Task to carry out: Set down exactly the lines below between the line holding "Click blank area right of the options list" and the line holding "Given: Switch to the Text to Video tab", inclusive; no other line belongs in the answer.

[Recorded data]

[Start of Attachment]

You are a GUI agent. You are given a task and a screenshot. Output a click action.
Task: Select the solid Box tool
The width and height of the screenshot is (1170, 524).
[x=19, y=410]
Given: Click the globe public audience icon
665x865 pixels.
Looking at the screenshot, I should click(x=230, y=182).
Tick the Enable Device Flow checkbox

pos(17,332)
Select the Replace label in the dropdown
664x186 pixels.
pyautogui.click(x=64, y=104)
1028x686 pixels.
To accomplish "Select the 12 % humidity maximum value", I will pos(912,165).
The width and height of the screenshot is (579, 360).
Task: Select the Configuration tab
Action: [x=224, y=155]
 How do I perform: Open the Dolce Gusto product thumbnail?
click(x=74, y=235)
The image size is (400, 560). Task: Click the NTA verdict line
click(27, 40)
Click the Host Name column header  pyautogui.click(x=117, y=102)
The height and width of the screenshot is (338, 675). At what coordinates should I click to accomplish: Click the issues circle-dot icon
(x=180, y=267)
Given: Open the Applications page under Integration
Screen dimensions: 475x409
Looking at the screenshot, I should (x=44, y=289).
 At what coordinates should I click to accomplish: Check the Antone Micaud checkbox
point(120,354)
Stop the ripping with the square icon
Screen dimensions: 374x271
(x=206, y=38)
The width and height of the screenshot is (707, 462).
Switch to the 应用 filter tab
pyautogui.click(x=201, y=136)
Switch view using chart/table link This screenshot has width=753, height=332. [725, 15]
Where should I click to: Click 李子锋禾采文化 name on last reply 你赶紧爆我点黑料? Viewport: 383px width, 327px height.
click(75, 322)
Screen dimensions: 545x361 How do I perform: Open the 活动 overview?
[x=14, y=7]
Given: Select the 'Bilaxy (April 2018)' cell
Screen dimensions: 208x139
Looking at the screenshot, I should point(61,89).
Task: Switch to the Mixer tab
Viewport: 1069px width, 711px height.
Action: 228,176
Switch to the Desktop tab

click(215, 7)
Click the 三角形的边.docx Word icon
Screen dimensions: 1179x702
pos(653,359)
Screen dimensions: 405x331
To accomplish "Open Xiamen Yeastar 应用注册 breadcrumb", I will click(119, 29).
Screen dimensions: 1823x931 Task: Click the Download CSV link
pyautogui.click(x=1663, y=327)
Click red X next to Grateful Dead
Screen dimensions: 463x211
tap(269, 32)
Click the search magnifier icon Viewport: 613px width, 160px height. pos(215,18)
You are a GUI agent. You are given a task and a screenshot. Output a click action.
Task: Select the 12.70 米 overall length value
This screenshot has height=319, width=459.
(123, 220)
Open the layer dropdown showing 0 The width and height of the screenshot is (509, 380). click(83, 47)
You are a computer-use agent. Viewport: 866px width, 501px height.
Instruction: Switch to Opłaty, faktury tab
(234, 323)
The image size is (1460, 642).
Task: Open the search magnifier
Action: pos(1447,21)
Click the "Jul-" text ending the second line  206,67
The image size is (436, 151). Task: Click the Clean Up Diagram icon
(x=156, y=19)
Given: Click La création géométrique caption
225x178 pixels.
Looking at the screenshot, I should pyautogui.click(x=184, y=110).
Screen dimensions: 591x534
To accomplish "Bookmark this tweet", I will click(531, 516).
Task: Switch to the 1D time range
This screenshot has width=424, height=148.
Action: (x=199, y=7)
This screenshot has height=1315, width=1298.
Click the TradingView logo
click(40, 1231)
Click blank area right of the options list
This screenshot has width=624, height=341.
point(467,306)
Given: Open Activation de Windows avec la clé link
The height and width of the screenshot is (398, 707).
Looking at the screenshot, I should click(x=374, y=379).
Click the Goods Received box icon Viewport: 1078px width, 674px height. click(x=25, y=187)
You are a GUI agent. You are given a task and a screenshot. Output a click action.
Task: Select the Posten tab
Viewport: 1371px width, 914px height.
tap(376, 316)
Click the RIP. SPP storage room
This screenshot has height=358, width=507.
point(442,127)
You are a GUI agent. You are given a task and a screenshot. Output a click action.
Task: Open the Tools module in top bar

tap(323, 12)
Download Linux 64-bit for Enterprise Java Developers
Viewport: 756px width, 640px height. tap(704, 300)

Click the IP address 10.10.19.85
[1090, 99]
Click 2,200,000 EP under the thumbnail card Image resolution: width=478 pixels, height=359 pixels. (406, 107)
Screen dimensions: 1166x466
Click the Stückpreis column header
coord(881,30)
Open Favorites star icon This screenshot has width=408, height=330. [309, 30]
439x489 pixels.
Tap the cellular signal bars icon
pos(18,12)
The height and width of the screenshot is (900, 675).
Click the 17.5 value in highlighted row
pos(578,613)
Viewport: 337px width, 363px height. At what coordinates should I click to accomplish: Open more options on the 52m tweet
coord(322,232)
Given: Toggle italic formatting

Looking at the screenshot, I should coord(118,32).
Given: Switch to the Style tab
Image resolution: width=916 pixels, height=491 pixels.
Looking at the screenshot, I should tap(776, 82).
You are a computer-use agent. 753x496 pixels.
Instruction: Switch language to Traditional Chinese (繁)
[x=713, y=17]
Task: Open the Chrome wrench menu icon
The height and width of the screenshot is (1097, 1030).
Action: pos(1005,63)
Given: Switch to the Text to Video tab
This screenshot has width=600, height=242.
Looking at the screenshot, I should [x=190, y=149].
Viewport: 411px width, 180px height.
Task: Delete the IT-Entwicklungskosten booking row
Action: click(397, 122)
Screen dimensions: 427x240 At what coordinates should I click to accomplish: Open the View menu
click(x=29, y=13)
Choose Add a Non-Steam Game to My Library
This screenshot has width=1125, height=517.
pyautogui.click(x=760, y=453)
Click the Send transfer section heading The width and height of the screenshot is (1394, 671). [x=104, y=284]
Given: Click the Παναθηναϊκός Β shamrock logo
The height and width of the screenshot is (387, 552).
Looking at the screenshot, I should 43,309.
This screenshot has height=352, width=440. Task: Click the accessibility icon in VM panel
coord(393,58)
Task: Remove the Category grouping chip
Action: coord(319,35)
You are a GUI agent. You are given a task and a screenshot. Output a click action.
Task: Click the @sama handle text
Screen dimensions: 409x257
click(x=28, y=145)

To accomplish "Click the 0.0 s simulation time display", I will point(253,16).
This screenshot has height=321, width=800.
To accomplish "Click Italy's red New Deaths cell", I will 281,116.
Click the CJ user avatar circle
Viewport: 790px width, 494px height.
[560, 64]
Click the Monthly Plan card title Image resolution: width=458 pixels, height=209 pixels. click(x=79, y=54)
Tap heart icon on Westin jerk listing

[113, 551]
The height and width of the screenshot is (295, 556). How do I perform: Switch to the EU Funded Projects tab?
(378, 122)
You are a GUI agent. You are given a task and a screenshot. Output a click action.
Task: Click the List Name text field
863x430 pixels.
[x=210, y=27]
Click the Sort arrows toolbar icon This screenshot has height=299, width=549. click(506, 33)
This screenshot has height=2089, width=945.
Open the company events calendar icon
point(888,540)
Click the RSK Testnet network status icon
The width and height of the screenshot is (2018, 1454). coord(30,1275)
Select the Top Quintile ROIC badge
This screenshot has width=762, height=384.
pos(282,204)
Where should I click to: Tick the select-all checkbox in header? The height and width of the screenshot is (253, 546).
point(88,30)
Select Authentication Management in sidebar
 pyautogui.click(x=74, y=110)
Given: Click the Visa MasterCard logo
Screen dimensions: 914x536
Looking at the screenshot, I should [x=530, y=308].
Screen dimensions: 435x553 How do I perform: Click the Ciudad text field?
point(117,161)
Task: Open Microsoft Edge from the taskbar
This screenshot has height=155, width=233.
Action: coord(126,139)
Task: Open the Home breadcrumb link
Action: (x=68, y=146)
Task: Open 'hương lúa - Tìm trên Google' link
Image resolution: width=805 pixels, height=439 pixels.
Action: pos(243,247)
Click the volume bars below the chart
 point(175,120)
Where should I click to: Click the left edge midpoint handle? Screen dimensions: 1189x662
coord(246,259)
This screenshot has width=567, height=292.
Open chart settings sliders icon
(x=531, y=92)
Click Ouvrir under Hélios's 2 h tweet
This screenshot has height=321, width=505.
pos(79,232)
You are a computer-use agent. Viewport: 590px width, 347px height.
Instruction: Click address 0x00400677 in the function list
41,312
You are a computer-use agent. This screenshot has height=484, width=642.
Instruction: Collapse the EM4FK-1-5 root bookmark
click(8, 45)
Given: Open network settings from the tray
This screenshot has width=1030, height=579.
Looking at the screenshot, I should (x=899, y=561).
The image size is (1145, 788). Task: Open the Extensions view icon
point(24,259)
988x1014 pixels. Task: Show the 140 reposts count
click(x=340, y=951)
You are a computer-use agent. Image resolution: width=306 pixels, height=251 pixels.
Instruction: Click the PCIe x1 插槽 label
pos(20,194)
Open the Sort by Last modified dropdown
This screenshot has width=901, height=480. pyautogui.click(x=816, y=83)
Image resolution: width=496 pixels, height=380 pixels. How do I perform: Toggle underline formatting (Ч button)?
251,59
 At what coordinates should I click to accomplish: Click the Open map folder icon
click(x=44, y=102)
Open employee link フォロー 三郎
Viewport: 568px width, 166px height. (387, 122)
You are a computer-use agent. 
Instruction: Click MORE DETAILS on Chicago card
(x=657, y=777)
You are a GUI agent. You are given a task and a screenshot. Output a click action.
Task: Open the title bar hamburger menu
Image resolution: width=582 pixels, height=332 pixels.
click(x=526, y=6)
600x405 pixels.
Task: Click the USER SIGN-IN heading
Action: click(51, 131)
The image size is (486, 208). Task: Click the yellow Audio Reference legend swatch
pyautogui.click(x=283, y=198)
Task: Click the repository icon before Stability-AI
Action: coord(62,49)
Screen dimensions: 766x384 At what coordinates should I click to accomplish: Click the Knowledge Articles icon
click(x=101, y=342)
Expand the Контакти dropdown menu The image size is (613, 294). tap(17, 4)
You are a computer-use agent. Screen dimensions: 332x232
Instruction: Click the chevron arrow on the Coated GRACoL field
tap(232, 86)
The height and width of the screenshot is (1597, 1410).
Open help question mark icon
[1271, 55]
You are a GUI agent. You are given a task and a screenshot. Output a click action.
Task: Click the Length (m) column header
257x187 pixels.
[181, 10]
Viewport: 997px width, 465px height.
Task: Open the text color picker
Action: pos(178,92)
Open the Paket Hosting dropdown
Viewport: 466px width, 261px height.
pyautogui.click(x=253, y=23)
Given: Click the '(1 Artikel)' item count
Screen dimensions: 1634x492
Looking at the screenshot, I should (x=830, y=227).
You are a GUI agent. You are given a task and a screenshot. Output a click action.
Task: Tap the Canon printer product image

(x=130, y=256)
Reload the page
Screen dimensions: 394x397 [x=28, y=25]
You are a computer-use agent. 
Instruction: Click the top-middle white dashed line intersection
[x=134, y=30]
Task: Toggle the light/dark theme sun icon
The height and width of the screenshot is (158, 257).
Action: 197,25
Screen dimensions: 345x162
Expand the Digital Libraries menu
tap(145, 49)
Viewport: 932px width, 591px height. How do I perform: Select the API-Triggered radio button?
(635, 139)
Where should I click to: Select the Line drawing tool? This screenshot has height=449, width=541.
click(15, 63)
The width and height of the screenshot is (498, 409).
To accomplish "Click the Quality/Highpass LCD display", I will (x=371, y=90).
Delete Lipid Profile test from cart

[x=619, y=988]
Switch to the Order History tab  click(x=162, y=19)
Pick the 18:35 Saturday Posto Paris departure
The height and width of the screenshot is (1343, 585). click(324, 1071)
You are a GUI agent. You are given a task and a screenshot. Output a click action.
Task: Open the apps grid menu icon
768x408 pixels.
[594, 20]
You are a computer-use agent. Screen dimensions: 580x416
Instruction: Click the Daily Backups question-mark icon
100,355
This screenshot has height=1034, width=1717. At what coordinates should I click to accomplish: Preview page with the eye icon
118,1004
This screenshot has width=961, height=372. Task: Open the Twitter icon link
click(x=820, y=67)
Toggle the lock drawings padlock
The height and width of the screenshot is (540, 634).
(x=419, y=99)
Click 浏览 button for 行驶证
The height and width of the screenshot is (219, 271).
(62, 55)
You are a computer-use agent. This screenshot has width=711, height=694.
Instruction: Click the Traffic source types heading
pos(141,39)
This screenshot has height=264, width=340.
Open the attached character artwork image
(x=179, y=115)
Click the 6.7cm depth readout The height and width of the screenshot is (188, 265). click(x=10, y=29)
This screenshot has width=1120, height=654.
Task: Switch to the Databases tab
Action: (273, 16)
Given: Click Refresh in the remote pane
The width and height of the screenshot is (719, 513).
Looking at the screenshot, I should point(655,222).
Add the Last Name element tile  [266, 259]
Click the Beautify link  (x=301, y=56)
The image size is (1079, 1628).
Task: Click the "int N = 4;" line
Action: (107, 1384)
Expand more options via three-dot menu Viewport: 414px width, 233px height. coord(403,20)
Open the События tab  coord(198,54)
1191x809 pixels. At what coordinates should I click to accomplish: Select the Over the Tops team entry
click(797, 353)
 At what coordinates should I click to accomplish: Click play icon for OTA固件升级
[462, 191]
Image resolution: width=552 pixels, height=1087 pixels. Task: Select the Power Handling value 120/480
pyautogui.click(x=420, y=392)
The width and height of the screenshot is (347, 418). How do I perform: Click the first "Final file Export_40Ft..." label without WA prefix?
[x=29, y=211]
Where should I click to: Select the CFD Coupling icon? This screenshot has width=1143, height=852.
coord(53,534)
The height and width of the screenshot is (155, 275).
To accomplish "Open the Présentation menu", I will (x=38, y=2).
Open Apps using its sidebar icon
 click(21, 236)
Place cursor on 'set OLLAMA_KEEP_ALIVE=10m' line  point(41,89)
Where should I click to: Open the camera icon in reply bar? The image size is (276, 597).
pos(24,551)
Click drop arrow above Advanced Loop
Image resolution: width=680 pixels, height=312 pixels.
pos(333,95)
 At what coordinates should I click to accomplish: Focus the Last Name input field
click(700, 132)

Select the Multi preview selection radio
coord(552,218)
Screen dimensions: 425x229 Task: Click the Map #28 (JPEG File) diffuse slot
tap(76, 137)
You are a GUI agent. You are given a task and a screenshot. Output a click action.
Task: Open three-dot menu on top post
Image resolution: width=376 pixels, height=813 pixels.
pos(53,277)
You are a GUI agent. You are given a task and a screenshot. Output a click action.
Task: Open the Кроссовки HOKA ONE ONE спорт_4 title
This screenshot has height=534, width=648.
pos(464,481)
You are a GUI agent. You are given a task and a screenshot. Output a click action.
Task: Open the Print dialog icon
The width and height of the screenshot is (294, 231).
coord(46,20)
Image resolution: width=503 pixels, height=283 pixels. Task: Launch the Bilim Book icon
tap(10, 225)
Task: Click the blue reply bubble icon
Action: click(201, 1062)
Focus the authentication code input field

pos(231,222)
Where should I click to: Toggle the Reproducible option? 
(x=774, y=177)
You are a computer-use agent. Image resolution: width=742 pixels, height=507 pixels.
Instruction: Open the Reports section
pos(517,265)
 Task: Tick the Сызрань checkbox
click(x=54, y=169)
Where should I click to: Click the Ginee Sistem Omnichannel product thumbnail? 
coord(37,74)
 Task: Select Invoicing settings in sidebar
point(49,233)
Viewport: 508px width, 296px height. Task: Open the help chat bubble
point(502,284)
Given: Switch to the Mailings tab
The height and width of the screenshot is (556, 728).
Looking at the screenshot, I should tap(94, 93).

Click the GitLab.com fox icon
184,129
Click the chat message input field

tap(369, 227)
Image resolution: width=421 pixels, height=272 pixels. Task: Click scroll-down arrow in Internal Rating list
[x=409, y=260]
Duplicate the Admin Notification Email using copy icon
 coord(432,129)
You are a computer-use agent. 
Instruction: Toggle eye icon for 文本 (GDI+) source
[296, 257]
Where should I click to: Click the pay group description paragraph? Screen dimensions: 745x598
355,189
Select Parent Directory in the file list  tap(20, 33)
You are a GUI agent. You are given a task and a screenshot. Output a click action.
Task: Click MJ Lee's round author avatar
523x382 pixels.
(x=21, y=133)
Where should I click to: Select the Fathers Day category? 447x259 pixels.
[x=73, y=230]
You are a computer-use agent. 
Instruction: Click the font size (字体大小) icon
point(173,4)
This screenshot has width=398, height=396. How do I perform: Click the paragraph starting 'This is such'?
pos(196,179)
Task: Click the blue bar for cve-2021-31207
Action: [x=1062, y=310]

[End of Attachment]

Task result:
Click blank area right of the options list
This screenshot has width=624, height=341.
point(467,306)
Given: Open Activation de Windows avec la clé link
The height and width of the screenshot is (398, 707).
Looking at the screenshot, I should click(x=374, y=379).
Click the Goods Received box icon Viewport: 1078px width, 674px height. click(x=25, y=187)
You are a GUI agent. You are given a task and a screenshot. Output a click action.
Task: Select the Posten tab
Viewport: 1371px width, 914px height.
tap(376, 316)
Click the RIP. SPP storage room
This screenshot has height=358, width=507.
point(442,127)
You are a GUI agent. You are given a task and a screenshot. Output a click action.
Task: Open the Tools module in top bar

tap(323, 12)
Download Linux 64-bit for Enterprise Java Developers
Viewport: 756px width, 640px height. tap(704, 300)

Click the IP address 10.10.19.85
[1090, 99]
Click 2,200,000 EP under the thumbnail card Image resolution: width=478 pixels, height=359 pixels. (406, 107)
Screen dimensions: 1166x466
Click the Stückpreis column header
coord(881,30)
Open Favorites star icon This screenshot has width=408, height=330. [309, 30]
439x489 pixels.
Tap the cellular signal bars icon
pos(18,12)
The height and width of the screenshot is (900, 675).
Click the 17.5 value in highlighted row
pos(578,613)
Viewport: 337px width, 363px height. At what coordinates should I click to accomplish: Open more options on the 52m tweet
coord(322,232)
Given: Toggle italic formatting

Looking at the screenshot, I should coord(118,32).
Given: Switch to the Style tab
Image resolution: width=916 pixels, height=491 pixels.
Looking at the screenshot, I should tap(776, 82).
You are a computer-use agent. 753x496 pixels.
Instruction: Switch language to Traditional Chinese (繁)
[x=713, y=17]
Task: Open the Chrome wrench menu icon
The height and width of the screenshot is (1097, 1030).
Action: pos(1005,63)
Given: Switch to the Text to Video tab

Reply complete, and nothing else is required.